Que as minhas primeiras palavras sejam defelicitações e de congraçamento. Essa é a primeira reunião que nós temos, com o novo ministério, e é a primeira reunião, também, no novo ano. Eu queria desejar-lhes muita sorte e muito trabalho. Porque sorte para quem está no governo é trabalho com êxito, pelo bem do nosso país.
Eu queria, muito rapidamente, antes de abrir a discussão e pedir aos ministros da Fazenda, do Planejamento e ao chefe da Casa Civil que façam exposições mais ordenadas sobre a nossa agenda de trabalho, fazer algumas considerações. E expressar, também, o meu sentimento de responsabilidade, que sei que é compartilhado por todo o governo, diante do fato singular que é, pela primeira vez na nossa história, nós termos sido reeleitos.
E, quando há uma reeleição, quem se reelege não é apenas a pessoa do presidente, é a política do presidente. Porque o povo julga, o povo está julgando não só a pessoa, mas o que essa pessoa fez. E, quando essa pessoa está à frente de um governo, está cercada de colaboradores. Portanto, de alguma maneira, os colaboradores também contribuíram para essa reeleição.
Esse fato de ter havido uma reeleição e, com a generosidade do povo brasileiro, eu voltar a ser presidente e, pela segunda vez, com maioria absoluta dos votos válidos, no primeiro turno significa que o modo de governar, que introduzimos no Brasil, foi apoiado pelo povo brasileiro. Não há, portanto, razões para mudarmos o modo de governar.
Mas, por modo de governar não quero expressar apenas as pessoas que estão governando, até porque as pessoas mudam e, aqui, nós temos vários novos ministros, secretários de Estado, aos quais eu estendo, mais especialmente, essa saudação inicial. Por modo de governar se entende, também, o relacionamento de todos nós com a sociedade.

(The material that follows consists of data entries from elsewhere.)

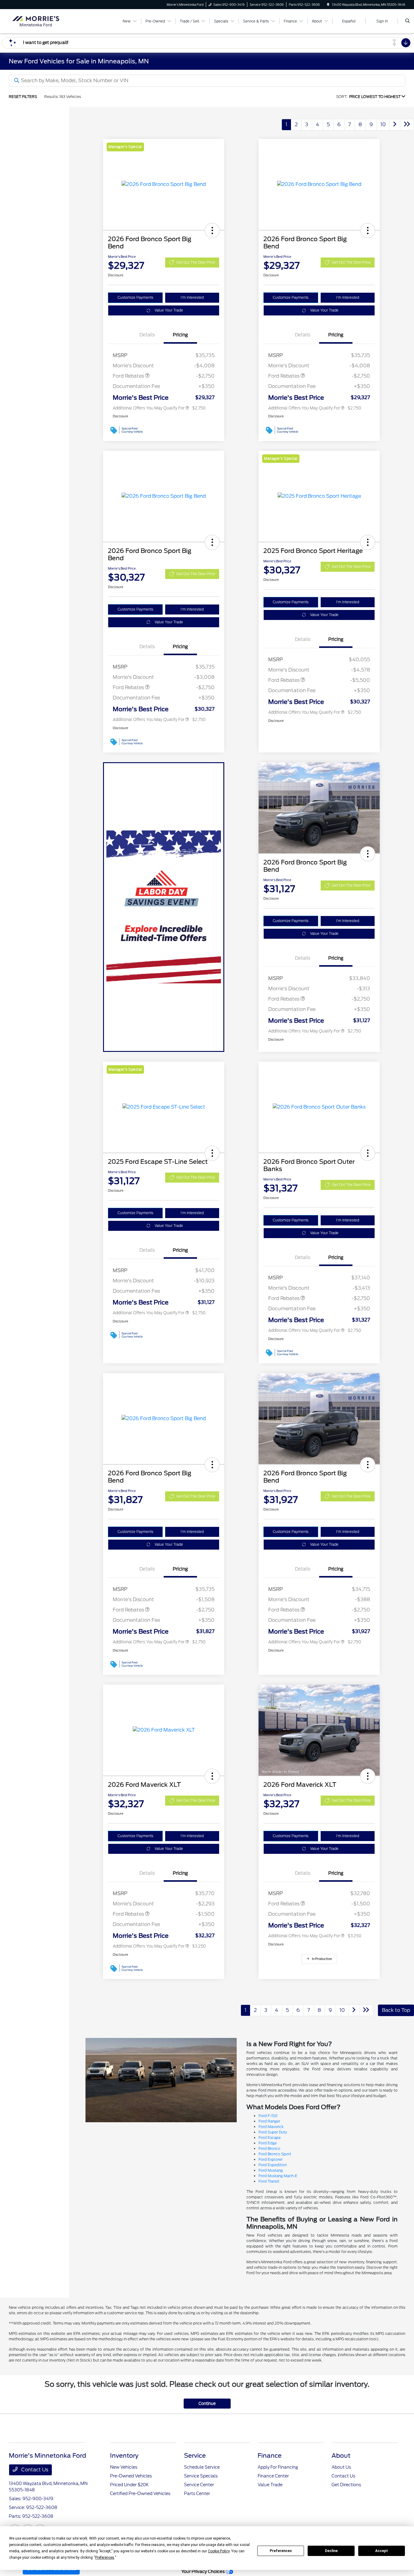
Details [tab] (147, 335)
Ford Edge (268, 2143)
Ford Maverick (271, 2126)
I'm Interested (192, 297)
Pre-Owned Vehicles (131, 2475)
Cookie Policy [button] (218, 2551)
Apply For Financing (278, 2467)
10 (383, 124)
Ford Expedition (273, 2165)
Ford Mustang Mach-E (278, 2176)
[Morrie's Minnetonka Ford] (36, 21)
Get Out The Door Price (195, 262)
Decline (331, 2551)
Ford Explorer (270, 2159)
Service (195, 2455)
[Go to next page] (394, 124)
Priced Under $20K (129, 2484)
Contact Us (34, 2470)
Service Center (199, 2484)
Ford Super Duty (273, 2132)
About (341, 2455)
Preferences (281, 2551)
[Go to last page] (407, 124)
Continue (207, 2403)
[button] (212, 230)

Fui eleito com um programa. Esse programa, os senhores conhecem. Está num livro chamado "Avança Brasil". Como disse no meu discurso de posse, não fui eleito pelo povo para gerenciar uma crise, mas para superar uma crise. E para realizar os objetivos nacionais, realizar um projeto de país que não se confunde com uma conjuntura de mercado. Tem a ver com valores, tem a ver com a existência cotidiana das pessoas.
Nesse nosso programa e no nosso modo de governar, insistimos sempre em que se governa para pessoas. Há metas no governo. As metas serão explicitadas, dentro de poucos instantes, em algumas áreas. Teremos uma outra reunião de trabalho, na Granja do Torto, para discutirmos mais aprofundadamente as nossas metas. Mas, repito, governa-se para pessoas. Tenho certeza de que está na consciência de todos os senhores que o que queremos é melhorar a qualidade de vida da população brasileira. Esse é o nosso objetivo.

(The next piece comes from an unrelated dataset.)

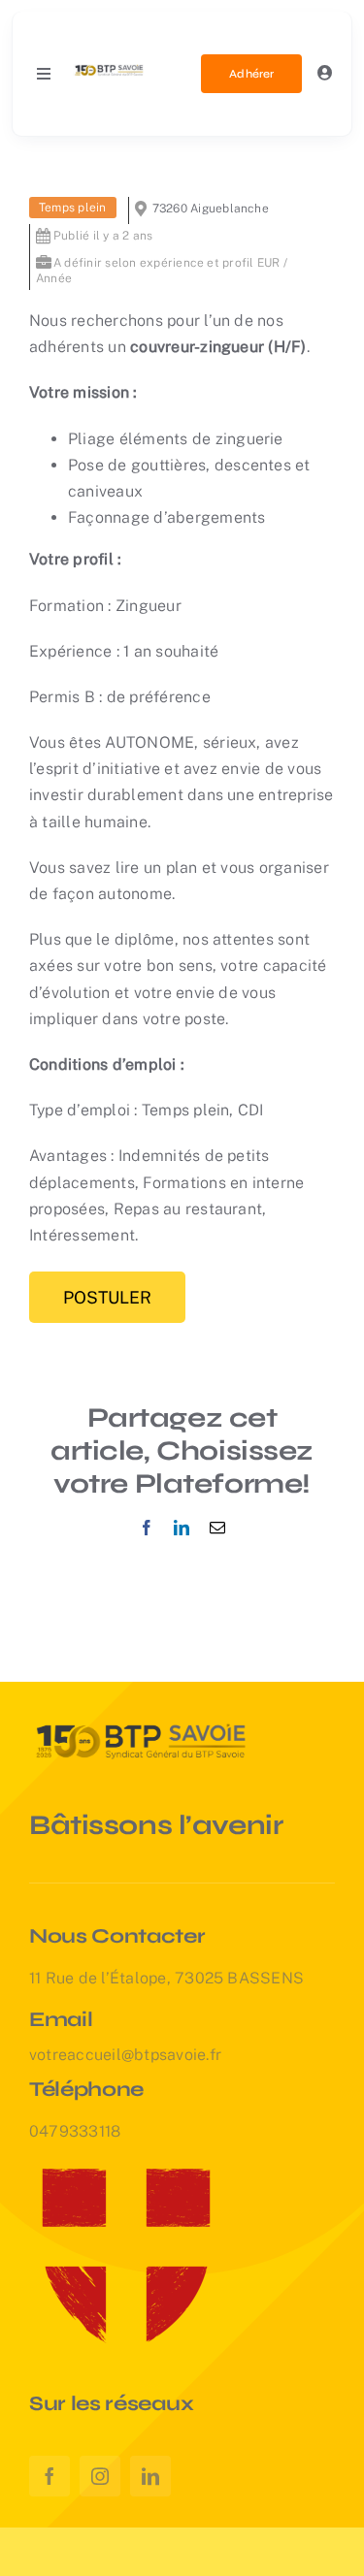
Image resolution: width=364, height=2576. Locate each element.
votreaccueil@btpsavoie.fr (125, 2054)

Os clássicos, e o vice-presidente Marco Maciel conhece bem a literatura de ciência política, se referiam à felicidade. Um dos deveres do governante é cuidar da felicidade dos povos. Evidentemente, essa dimensão subjetiva não pode ser expressa em termos de metas. E, talvez, seja um exagero, nos dias de hoje, imaginar que tenhamos a capacidade de aumentar a felicidade, no sentido subjetivo. Mas, o que eles queriam dizer, com isso, era o bem-estar, era a qualidade de vida.
A qualidade de vida implica, no nosso caso, um esforço continuado para diminuir as injustiças, se não pudermos acabar com elas; para melhorar a distribuição de renda, se não pudermos ter uma igualdade maior, de imediato, e, certamente, não podemos. São coisas muito concretas, que têm a ver com o emprego, com a renda, com o crescimento econômico. Essas questões são fundamentais. O povo espera de nós uma ação coordenada, para alcançarmos esses objetivos, que são simples, talvez, mas são os objetivos fundamentais.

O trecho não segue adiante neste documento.